--- Exercise text Enclosed Below ---
Whole countries (or even a Hollywood star on Mars) have relied on the potato.
The chips were down when Matt Damon, marooned on the Red Planet, discovers his only of bag of spuds and propagates a life-saving crop within his space hut.
The potato has the accolade as being the first ever crop grown in space. It certainly provided this A-lister, aka ‘space pirate‘, with his nutritious fresh food. Perhaps they took the lead from the guy who ate just spuds for 2 months (the BBC reported that there were no ‘strange side-effects’). A food not currently found amongst the ‘leafy greens’ on astronauts’ menus on Nasa missions.
Back to the Martian. We love our connection to the soil. Damon could have gone all hydroponic – lettuce grown in space – but our film star got down dirty mixing inert planet dust with freeze-dried human manure direct from the ‘can’ to grow his crop.
Thank goodness the stark Martian atmosphere kept potato blight at bay. A virus which had a tragic impact on the Irish population in the mid 19th potato famine which killed a million people. The virus is still an Achilles heel of some commercial organic farming when a ‘heavy metal’, copper sulphate, is required to control blight. Blight resistant potatoes and GM blight resisting tubers are evolving.
Before we are forced to take a tough trip to another planet, we could be more careful in how we husband our own environment. Not put all our spuds in one basket, and embrace as many ways to grow food as possible.
--- End of Enclosed Exercise text ---
--- Data excerpts Enclosed Below ---
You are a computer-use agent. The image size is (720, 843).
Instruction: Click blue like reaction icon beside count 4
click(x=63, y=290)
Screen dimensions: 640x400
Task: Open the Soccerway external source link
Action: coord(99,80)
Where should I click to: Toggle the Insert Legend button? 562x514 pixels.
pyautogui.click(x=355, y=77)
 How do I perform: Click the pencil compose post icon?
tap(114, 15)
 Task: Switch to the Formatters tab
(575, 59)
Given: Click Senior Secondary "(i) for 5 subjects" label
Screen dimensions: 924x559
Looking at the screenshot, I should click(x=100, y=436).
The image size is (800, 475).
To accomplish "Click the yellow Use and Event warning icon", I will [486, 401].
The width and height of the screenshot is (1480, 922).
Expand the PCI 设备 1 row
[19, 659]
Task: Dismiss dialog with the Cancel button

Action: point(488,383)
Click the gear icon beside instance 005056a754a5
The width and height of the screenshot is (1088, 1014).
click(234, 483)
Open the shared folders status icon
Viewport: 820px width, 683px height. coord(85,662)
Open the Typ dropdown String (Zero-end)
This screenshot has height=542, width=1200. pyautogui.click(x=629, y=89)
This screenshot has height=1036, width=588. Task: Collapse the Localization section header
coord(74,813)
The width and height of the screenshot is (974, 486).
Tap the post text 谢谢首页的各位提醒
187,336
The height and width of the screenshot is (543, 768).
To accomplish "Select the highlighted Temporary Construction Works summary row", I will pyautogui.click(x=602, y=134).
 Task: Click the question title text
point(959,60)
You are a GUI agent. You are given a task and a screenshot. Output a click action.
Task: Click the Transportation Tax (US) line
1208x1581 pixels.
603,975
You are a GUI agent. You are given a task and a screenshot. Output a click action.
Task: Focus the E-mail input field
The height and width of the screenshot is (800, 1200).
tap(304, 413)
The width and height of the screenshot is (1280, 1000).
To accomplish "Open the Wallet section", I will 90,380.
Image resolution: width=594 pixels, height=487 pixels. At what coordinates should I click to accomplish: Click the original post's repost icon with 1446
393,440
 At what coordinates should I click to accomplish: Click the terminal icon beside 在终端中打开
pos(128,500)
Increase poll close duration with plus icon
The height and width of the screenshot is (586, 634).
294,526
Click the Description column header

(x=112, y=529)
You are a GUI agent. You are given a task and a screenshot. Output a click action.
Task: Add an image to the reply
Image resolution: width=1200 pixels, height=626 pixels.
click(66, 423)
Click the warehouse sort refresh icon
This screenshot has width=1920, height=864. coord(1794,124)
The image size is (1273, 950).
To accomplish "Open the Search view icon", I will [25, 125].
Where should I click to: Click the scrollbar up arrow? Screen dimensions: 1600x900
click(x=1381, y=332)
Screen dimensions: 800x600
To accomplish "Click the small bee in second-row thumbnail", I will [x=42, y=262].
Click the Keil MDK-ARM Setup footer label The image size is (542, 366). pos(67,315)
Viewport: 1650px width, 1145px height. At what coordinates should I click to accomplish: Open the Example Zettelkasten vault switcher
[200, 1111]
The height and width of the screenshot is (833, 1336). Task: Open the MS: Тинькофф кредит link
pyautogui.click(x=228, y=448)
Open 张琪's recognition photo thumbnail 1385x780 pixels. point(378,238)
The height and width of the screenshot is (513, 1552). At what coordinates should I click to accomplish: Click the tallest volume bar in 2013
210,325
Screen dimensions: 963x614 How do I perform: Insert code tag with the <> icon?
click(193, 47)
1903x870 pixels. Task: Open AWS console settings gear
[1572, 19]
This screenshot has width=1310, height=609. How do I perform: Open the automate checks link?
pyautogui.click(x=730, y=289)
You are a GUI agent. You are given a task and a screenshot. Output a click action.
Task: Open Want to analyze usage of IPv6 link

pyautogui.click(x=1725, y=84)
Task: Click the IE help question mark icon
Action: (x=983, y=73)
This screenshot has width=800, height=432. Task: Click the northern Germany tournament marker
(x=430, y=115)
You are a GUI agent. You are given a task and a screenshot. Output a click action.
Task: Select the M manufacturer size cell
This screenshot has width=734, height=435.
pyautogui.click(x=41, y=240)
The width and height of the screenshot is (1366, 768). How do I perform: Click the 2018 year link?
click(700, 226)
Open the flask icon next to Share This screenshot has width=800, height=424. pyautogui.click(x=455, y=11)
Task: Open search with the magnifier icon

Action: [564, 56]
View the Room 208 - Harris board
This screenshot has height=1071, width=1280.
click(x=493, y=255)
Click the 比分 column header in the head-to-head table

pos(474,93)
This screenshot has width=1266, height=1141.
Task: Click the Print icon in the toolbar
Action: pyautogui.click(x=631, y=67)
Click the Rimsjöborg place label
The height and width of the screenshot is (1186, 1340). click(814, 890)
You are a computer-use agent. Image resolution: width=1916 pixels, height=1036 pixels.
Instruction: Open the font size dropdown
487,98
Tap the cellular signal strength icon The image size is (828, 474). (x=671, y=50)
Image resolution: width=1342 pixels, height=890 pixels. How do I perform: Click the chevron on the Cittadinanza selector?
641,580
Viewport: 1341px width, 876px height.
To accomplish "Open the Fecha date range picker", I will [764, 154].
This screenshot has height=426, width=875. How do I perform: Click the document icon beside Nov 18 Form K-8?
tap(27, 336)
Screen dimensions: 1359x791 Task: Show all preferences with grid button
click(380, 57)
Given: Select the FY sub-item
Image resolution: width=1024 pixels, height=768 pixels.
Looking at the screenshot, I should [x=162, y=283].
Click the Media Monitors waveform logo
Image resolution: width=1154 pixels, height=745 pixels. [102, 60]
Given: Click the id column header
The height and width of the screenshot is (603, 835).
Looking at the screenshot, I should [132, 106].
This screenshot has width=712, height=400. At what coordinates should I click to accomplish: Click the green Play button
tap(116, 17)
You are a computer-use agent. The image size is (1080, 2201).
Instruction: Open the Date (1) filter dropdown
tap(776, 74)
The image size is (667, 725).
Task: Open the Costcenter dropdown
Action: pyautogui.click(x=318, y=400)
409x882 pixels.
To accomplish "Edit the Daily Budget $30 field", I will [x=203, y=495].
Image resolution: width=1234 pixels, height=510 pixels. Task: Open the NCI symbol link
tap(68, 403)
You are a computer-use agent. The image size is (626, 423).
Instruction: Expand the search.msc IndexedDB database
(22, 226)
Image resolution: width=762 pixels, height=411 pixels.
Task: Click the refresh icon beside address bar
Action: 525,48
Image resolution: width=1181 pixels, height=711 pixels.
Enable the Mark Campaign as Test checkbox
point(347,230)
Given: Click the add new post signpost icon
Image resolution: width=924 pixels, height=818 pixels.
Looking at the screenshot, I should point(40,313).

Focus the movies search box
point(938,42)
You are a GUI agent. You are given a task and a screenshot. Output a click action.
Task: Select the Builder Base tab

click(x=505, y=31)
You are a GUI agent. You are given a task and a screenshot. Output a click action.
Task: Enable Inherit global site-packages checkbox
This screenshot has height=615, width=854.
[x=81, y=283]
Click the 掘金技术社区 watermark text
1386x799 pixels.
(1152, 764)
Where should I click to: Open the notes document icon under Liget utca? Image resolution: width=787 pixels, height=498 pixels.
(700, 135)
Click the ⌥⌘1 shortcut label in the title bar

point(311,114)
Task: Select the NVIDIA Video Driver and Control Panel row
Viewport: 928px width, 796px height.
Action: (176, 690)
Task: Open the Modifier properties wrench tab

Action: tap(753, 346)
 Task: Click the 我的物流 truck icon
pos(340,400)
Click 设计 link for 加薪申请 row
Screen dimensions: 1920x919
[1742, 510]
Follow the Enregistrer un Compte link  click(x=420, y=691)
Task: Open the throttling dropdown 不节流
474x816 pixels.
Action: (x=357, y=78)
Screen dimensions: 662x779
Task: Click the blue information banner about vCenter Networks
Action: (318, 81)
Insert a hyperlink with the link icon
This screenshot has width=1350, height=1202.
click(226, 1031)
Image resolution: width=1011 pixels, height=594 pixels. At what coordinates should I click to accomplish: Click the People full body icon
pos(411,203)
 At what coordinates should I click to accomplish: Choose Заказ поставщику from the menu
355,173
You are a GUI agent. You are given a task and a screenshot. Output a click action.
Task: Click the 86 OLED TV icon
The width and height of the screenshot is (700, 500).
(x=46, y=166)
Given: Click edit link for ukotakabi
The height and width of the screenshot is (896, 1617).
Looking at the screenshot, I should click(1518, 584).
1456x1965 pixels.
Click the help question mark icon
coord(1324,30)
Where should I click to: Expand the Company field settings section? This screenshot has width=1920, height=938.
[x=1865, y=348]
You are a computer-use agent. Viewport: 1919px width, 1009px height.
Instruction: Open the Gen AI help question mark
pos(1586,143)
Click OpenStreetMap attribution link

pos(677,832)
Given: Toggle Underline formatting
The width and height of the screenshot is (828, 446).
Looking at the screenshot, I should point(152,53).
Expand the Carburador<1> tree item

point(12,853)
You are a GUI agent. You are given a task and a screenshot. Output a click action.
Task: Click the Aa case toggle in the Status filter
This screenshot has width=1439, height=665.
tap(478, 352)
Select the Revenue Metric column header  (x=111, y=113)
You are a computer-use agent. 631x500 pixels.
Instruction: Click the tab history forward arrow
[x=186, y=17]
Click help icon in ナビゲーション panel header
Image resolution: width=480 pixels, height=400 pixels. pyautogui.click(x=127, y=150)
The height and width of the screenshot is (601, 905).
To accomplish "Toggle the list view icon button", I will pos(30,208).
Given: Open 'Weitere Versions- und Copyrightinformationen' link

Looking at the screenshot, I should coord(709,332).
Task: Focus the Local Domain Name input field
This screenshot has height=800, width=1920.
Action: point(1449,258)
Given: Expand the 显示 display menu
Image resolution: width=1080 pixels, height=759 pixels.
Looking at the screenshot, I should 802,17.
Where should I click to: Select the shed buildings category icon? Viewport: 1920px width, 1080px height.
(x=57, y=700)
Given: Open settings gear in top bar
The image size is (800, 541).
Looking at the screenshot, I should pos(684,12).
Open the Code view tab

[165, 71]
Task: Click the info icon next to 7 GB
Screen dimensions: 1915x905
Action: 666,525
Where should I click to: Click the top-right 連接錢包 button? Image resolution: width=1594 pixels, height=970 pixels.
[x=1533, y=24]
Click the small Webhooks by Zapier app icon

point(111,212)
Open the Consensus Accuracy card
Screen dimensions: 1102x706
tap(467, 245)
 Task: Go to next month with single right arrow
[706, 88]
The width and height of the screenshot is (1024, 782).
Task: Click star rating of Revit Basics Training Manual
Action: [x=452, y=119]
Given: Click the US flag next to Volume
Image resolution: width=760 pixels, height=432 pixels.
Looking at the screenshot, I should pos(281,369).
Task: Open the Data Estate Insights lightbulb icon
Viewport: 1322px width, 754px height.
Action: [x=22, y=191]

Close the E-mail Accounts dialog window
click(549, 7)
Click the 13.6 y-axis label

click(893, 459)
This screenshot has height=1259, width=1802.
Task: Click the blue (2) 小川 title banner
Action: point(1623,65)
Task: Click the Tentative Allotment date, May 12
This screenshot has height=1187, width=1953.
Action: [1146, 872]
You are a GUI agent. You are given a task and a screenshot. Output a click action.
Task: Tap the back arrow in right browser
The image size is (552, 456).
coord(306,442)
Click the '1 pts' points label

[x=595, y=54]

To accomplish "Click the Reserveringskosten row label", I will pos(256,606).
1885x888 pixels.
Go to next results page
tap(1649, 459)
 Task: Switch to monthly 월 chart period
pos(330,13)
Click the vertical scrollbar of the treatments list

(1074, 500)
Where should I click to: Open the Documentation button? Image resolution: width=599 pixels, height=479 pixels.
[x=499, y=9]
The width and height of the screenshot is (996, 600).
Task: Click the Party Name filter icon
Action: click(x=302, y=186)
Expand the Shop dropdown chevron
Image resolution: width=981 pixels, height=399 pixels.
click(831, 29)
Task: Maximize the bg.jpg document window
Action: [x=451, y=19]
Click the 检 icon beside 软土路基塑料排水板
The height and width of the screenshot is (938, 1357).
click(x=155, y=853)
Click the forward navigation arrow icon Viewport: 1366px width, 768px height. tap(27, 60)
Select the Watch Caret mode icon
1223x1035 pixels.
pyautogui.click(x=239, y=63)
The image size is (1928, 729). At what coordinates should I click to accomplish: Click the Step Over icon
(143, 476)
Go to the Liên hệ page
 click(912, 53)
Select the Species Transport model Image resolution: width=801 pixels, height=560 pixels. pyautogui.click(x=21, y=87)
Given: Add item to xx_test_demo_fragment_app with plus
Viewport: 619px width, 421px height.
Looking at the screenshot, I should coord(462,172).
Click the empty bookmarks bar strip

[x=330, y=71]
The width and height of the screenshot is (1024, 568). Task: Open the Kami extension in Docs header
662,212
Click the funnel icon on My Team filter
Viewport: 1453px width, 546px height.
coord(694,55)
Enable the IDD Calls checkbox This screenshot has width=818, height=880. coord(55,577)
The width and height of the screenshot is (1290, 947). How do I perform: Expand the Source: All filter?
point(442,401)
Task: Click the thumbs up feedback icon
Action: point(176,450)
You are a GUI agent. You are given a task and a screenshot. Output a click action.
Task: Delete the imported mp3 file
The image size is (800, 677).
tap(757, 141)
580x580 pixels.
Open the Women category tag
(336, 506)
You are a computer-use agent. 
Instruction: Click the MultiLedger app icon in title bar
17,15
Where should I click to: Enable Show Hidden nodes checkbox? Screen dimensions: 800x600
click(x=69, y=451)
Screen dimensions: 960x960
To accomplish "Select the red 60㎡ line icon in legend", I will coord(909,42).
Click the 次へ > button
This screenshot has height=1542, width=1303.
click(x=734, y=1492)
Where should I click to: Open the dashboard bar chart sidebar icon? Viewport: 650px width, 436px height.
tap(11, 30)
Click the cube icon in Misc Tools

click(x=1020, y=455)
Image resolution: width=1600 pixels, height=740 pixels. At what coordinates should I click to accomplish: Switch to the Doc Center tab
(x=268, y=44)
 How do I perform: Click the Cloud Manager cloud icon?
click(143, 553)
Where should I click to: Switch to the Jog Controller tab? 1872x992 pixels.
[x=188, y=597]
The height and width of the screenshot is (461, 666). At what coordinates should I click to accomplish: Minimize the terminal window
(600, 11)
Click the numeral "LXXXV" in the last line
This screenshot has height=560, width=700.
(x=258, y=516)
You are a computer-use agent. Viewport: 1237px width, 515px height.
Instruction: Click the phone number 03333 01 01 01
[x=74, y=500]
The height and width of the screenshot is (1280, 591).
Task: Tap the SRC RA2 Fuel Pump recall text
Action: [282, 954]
--- End of Enclosed Data excerpts ---
_List of tasks_.
(a) Decide whether each statement agrees with the text about potatoes, answering yes or no and quoting the words of the text that settle it: (i) The potato was the first crop ever grown in space. (ii) Damon's character grew his potatoes hydroponically. (iii) Potatoes are currently among the leafy greens on astronauts' menus on Nasa missions.
(b) According to the text about potatoes, what substance is required to control blight in some commercial organic farming?

_Results for the exercise_.
(a)
(i) Yes: "The potato has the accolade as being the first ever crop grown in space."
(ii) No: "Damon could have gone all hydroponic – lettuce grown in space – but our film star got down dirty mixing inert planet dust with freeze-dried human manure direct from the ‘can’ to grow his crop."
(iii) No: "A food not currently found amongst the ‘leafy greens’ on astronauts’ menus on Nasa missions."

(b) Copper sulphate, which the text calls a "heavy metal."